Letter to David Walker, March, 1974
March 12, 1974
Route 6 Box 342
Rogers, Arkansas 72756
Dear David,
Your gracious letter is kindly accepted. One beautiful poem, too. I do like it when the longer line is used. So many poets are unwilling to let it flow, longer line, or longer poem, dependent on the shorter typewriting. Yes, that's a fine poem, and I hope alot of folks will get to read it someday. The longer the days, the longer I'm in the field; as soon as I get home, my wife and I work in the garden. (According to Henry Field Seed Catalog, you are in a late planting zone, but I'm sure you can get flats in early.) We hope to have peas, beans, turnips, collards, corn, potatoes, raddishes, lettuce, tomatoes, beans (soy), mushrooms, honey dew melons, strawberries, and 12 or fifteen kinds of herbs.
The weather is better, warmer, so we don't use as much wood. I sort of miss the days spent at home and the cold nights I stayed up late. The winter is a good time to write, at least for me.
Yes, we see alot of homestead people, from all over. Most of them have enough money to make it, some just blow through. I don't know any, just see them. I'd rather have them buying the land, and not the development companies. The Dogwoods, plums, and redbuds are coming out, as are the fire in the bush, forsythia, and something else I can't ever remember the name of.

RECORDED INFORMATION ::

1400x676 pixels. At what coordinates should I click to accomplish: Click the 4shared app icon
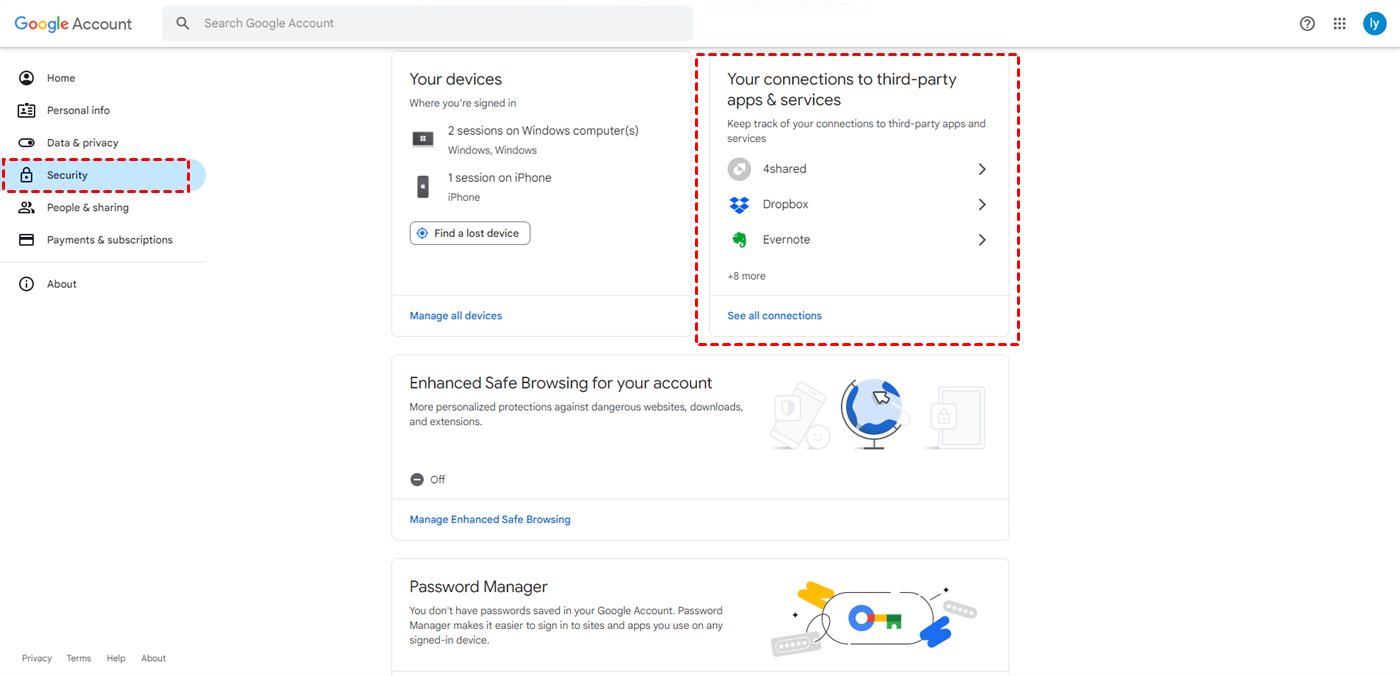tap(739, 169)
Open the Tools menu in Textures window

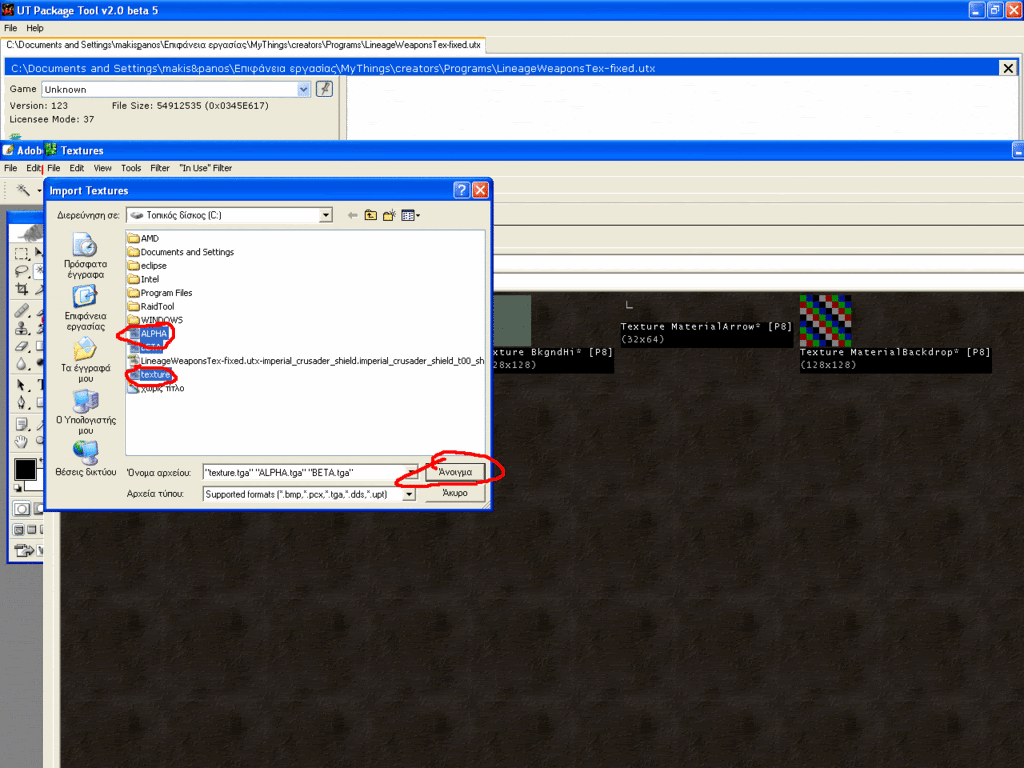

WRITTEN EXERCISE 1 :: In the letter to David Walker, which plants does the writer name as coming out? List each one.
WRITTEN EXERCISE 2 :: Resume the letter to David Walker, starting right after its final sentence about the blooming plants.

RESULT 1 :: Dogwoods, plums, redbuds, fire in the bush, and forsythia.

RESULT 2 ::
As I'm in bed with the flu, today, I hope to catch up on some correspondence. It is funny that you should mention Thomas Johnson and his book, and his magazine Stinktree. I'd not heard of any of the latter, but I was curious about Ironwood Press being the same as Michael Cuddihy's Ironwood Magazine. He has just taken alot of my work.
Anyway, I sent some translations of Cocteau, Prevert, Pasolini, and Bertolucci to Johnson and he accepted them. I've yet to tell him, in a return letter, that you are the one who first mentioned him to me. I think he is from Memphis, not Arkansas.
I just got a letter from Alan D. with a poem almost as good as yours. I do like to receive poems this way.
I imagine I better get a little sleep so I can get over this illness—My best to you and your family. Good luck in the garden.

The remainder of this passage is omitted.